Verilen Metin =
-- -- --

Esas No: 2022/4800
Karar No: 2022/7709
Karar Tarihi: 24.05.2022
Yargıtay 10. Hukuk Dairesi 2022/4800 Esas 2022/7709 Karar Sayılı İlamı
10. Hukuk Dairesi 2022/4800 E. , 2022/7709 K.Özet:
Davacı, iş göremezlik gelirinin eksik ödendiğini öne sürerek, topluca kendisine ödenmesi talebinde bulundu. Mahkeme bozma kararına uyarak davanın kabulüne karar verdi. Ancak davalı Kurumun yaptığı ödemelere ilişkin belgelerin göz önüne alınmadığından eksik inceleme yapıldığı ve hatalı değerlendirme sonucu karar verildiği belirtildi. Bu nedenle, davalı Kurumun temyiz itirazları kabul edilerek hüküm bozuldu. Kararda bahsedilen kanun maddeleri: 5510 sayılı Sosyal Sigortalar ve Genel Sağlık Sigortası Kanunu'nun 17. ve 18. maddeleri.
"İçtihat Metni"
Mahkemesi :Asliye Hukuk Mahkemesi
Dava, davacının iş göremezlik gelirinin Kurum tarafından eksik ödendiği gerekçesiyle istirahatli günlerinin hesaplanması ve eksik ödenen iş göremezlik gelirinin topluca kendisine ödenmesi istemine ilişkindir.
Mahkemece, bozma ilamına uyularak yapılan yargılama sonucunda davanın kabulüne karar verilmiştir.
Hükmün davalı Kurum vekili tarafından temyiz edilmesi üzerine temyiz isteğinin süresinde olduğu anlaşıldıktan ve Tetkik Hakimi ... tarafından düzenlenen raporla dosyadaki kağıtlar okunduktan sonra işin gereği düşünüldü ve aşağıdaki karar tespit edildi.
İnceleme konusu eldeki davada, mahkemece davanın reddine dair verilen ilk karar, (kapatılan) 21. Hukuk Dairesi’nin 14/09/2017 günlü ve 2016/3308-2017/6241 E.K. sayılı ilamı ile; “Somut olayda, davacının iş göremezlik durumunun ortaya çıktığı 11/10/2013 tarihinden önceki 12 ay 10/10/2012-10/10/2013 tarihleri arasındaki döneme ilişkin olup 5510 sayılı Yasanın 17/1. maddesinde belirtilen son üç ayın da bu dönemin sonunda yer alan üç aylık süreye yani 10/07/2013-10/10/2013 tarihleri arasındaki döneme karşılık geldiği ortadadır. Bu nedenle, son üç aylık süreyi Aralık 2012-Kasım 2012-Ekim 2012 ayları olarak kabul ederek belirleme yapan bilirkişi raporuna dayanılarak ve Kurumun iş göremezlik ödeneğini neye göre hesapladığını gösteren evrak ve kayıtlar getirtilip bu hususta karşılaştırmalı olarak rapor almadan sonuca gidilip karar verilmesi hatalı olmuştur. Yapılacak iş, Kurum tarafından davacıya ödenen iş göremezlik gelirinin hangi esaslara göre hesaplandığını gösteren evrak ve kayıtları Kurumdan getirtmek, 5510 sayılı Yasanın 17/1. maddesinde belirtilen son üç aylık çalışma süresinin davacı açısından 10/07/2013-10/10/2013 tarihleri arasındaki döneme karşılık geldiğini dikkate alarak Kurum tarafından ödenen geçici iş göremezlik miktarının doğru olup olmadığı yönünde karşılaştırmalı ve ayrıntılı şekilde düzenlenmiş denetime elverişli bilirkişi raporu almak ve sonucuna göre bir karar vermekten ibarettir.” şeklindeki gerekçeyle bozulmuş, bozma sonrası yapılan yargılama neticesinde davanın kabulüne karar verilmiş ise de; bozma gereğinin tam olarak yerine getirilmediği anlaşılmaktadır.

-- -- --

Satırlar =
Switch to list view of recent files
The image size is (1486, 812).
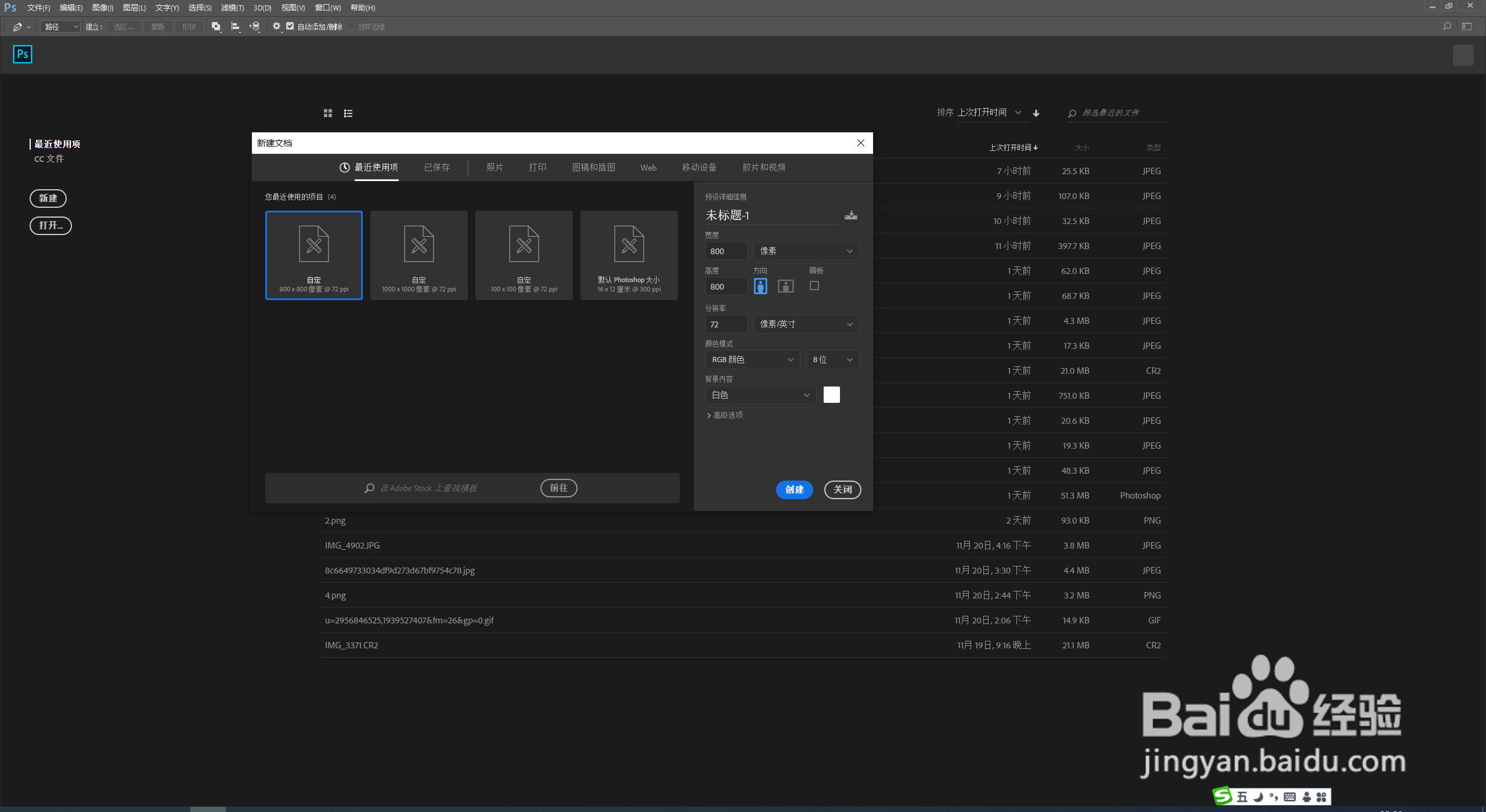coord(348,113)
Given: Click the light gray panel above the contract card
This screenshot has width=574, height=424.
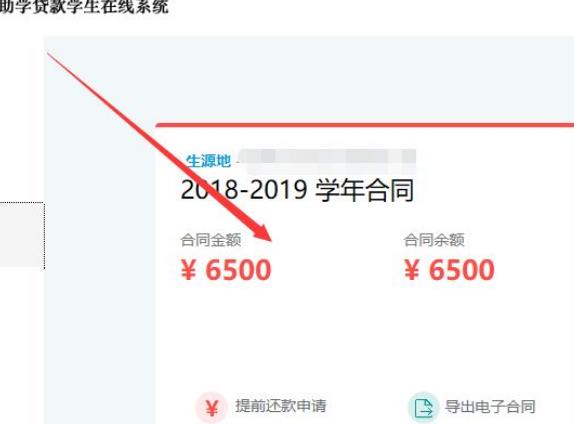Looking at the screenshot, I should (308, 79).
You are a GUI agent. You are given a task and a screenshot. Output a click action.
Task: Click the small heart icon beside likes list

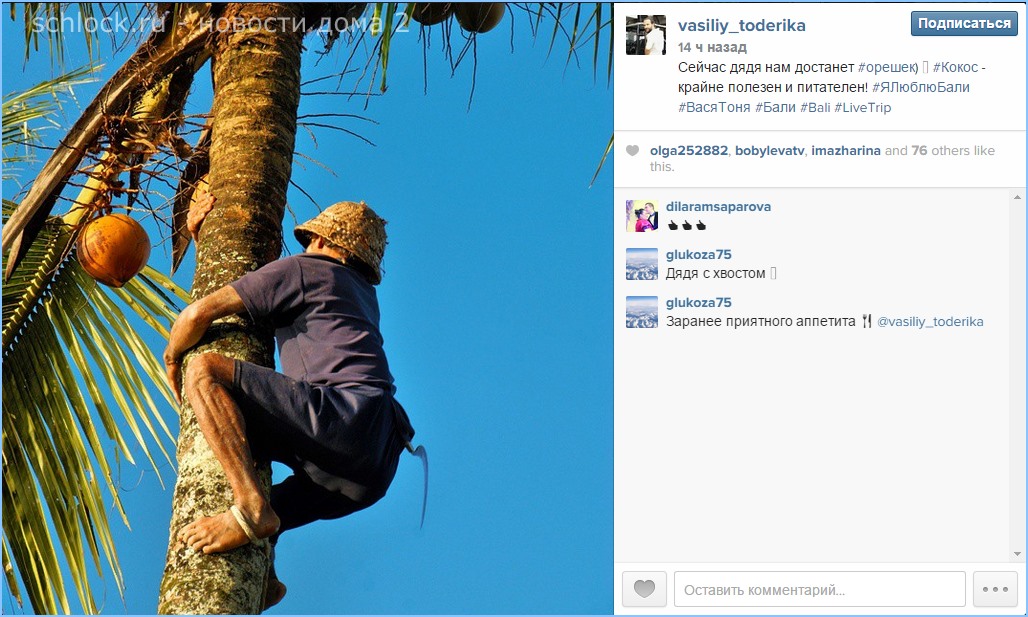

-- -- --

Yapılacak İş = Yargıtay kararını kaldığı yerden devam ettirin. Bu öğelerin Yargıtay kararıyla hiçbir ilgisi yok.

Yazılı Cevap =
09.05.1960 gün ve 21/9 sayılı Yargıtay İçtihadı Birleştirme kararında da açıkça vurgulandığı üzere, bir Mahkemenin Yargıtay Dairesince verilen bozma kararına uyması sonunda; Mahkeme yönünden o kararda gösterilen şekilde inceleme ve araştırma yaparak, yine bozma kararında açıklanan hukuki esaslar çerçevesinde hüküm kurmak yükümlülüğü doğar.
Mahkemenin, Yargıtay Hukuk Genel Kurulu'nun 06/03/2002 gün ve 1/119-135 sayılı kararında da belirtildiği üzere; bozma kararına uyması ile bozma kararı lehine olan taraf yararına usuli kazanılmış hak doğar ve mahkemenin bozma kararı doğrultusunda işlem yapma ve hüküm verme yükümlüğü vardır. Bu ilke Usul Kanunu'nun dayandığı ana esaslardan olup kamu düzeni ile ilgilidir. Yargıtay'ın bozma kararına uymuş olan mahkemenin, bu uyma kararı ile bağlı olup bozma gereğince değerlendirme yaparak yeni hükmünü tesis etme zorunluluğu vardır.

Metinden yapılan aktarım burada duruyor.